Since ChatGPT was released publicly in 2022, news reports have focused both on the promised benefits and on the potential risks to workers from generative AI. Generative AI, which encompasses large language models (LLMs), is a type of AI capable of creating text, images, video, audio, code and other media in response to questions and commands. (For a primer on AI, see this Page One Economics article.)
Some companies have dramatically restructured their workforce, implementing mass layoffs, in the expectation of dramatically higher productivity; so far, the results have been mixed. Yet it’s not only businesses looking to embrace the new technology. Nearly half of U.S. employees are using banned AI tools at work, according to one news report.
Still, how much time has actually been saved through the use of generative AI tools like ChatGPT, Office Copilot, Gemini and Claude? And what has been the possible impact on overall productivity? I spoke with Alexander Bick, a senior economic policy advisor at the St.
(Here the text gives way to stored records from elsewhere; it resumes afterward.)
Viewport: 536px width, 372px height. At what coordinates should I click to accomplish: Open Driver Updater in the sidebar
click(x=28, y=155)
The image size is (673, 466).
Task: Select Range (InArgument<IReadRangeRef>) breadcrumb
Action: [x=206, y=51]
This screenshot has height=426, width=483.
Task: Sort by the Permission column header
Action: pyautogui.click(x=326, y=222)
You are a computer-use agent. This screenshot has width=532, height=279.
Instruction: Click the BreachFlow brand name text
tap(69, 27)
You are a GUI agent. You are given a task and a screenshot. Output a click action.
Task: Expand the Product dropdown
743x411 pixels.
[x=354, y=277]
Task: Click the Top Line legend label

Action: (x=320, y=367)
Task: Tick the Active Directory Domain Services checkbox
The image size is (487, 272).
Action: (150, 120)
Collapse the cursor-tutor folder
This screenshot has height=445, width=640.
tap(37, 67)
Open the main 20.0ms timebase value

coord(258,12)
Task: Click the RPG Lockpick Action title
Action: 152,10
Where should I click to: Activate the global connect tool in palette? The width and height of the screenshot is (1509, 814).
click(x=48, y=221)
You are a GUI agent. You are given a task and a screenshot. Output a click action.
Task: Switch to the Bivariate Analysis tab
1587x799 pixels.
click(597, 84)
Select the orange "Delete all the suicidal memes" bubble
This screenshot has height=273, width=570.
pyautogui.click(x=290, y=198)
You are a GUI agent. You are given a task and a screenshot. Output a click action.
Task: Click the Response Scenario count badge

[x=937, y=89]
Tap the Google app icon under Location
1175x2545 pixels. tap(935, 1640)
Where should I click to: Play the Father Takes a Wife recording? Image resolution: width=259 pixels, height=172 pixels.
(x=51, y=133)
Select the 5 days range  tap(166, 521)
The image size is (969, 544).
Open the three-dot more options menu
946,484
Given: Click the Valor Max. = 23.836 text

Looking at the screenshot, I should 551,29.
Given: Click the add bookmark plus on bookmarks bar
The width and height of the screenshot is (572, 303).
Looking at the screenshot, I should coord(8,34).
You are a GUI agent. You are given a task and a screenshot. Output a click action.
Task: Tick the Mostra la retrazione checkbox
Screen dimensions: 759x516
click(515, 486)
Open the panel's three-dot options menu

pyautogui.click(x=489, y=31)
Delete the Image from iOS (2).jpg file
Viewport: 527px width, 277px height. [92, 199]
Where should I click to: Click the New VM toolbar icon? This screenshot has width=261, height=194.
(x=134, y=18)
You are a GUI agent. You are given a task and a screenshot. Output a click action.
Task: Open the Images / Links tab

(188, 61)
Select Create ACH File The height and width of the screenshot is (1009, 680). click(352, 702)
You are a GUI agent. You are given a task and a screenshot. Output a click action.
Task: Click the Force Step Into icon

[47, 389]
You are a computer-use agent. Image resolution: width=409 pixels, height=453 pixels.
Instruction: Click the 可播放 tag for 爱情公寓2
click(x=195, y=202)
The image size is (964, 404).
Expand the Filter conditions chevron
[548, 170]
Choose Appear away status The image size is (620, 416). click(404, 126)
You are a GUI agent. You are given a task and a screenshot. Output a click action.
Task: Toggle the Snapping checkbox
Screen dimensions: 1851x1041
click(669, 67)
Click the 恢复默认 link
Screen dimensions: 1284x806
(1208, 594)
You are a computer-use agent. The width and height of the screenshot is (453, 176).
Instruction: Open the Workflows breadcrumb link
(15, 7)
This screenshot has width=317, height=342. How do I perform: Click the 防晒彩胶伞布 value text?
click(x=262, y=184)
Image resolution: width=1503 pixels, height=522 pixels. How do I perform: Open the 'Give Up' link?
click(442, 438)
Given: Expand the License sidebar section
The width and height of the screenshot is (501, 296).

Louis Fed, to gain insights into these questions.
Bick and two colleagues, Adam Blandin of Vanderbilt University and David Deming of Harvard University, have been tracking the spread of generative AI through an innovative nationwide online survey, the Real-Time Population Survey. Unlike other surveys, the RPS examines not just overall usage but also usage by occupations and by industry.
The economists were surprised to find in their initial study how quickly the technology was adopted relative to other earlier technologies. They found that in August 2024―less than two years after the introduction of this technology―nearly 40% of the U.S. population ages 18 to 64 used generative AI to some degree, both at work and at home. In comparison, the adoption rate was 20% for personal computers three years after their introduction.